## EXERCISE TASK
Count the lines in the entries below that contain the string "Instruction", with case counting. Reply with the number alone.

## AVAILABLE DATA
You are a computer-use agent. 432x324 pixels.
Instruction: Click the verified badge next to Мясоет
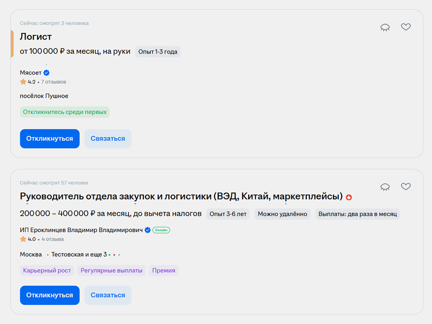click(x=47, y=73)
* * *
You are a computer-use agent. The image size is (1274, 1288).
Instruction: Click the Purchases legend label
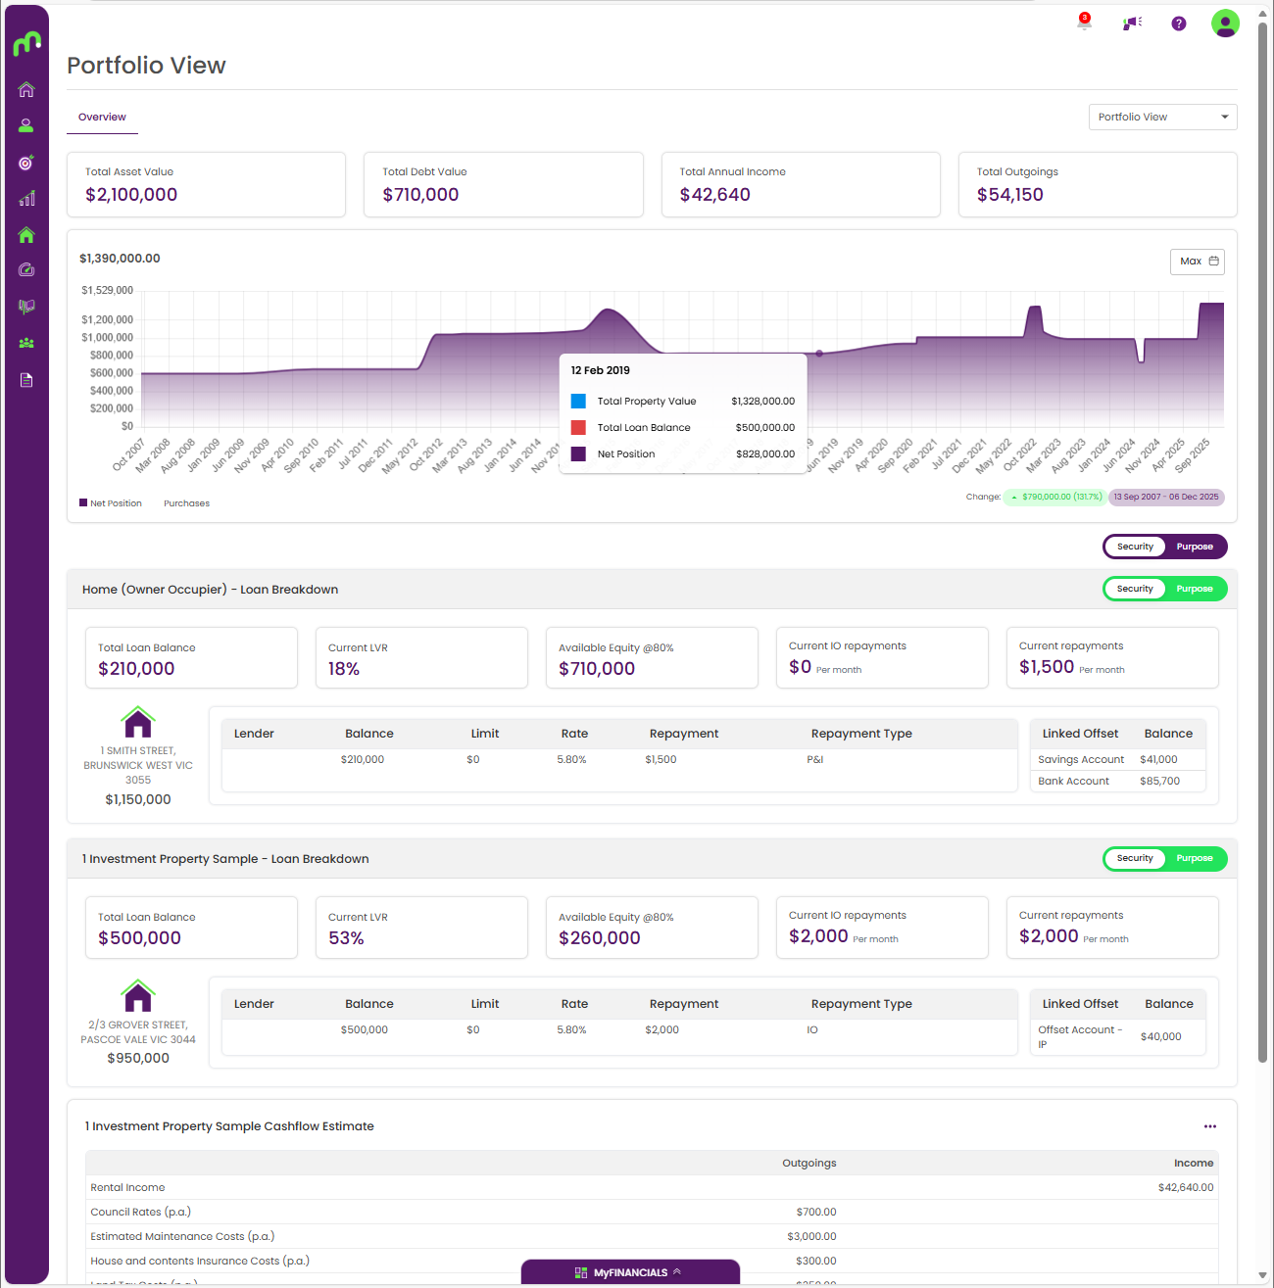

## ANSWER TO THIS EXERCISE
2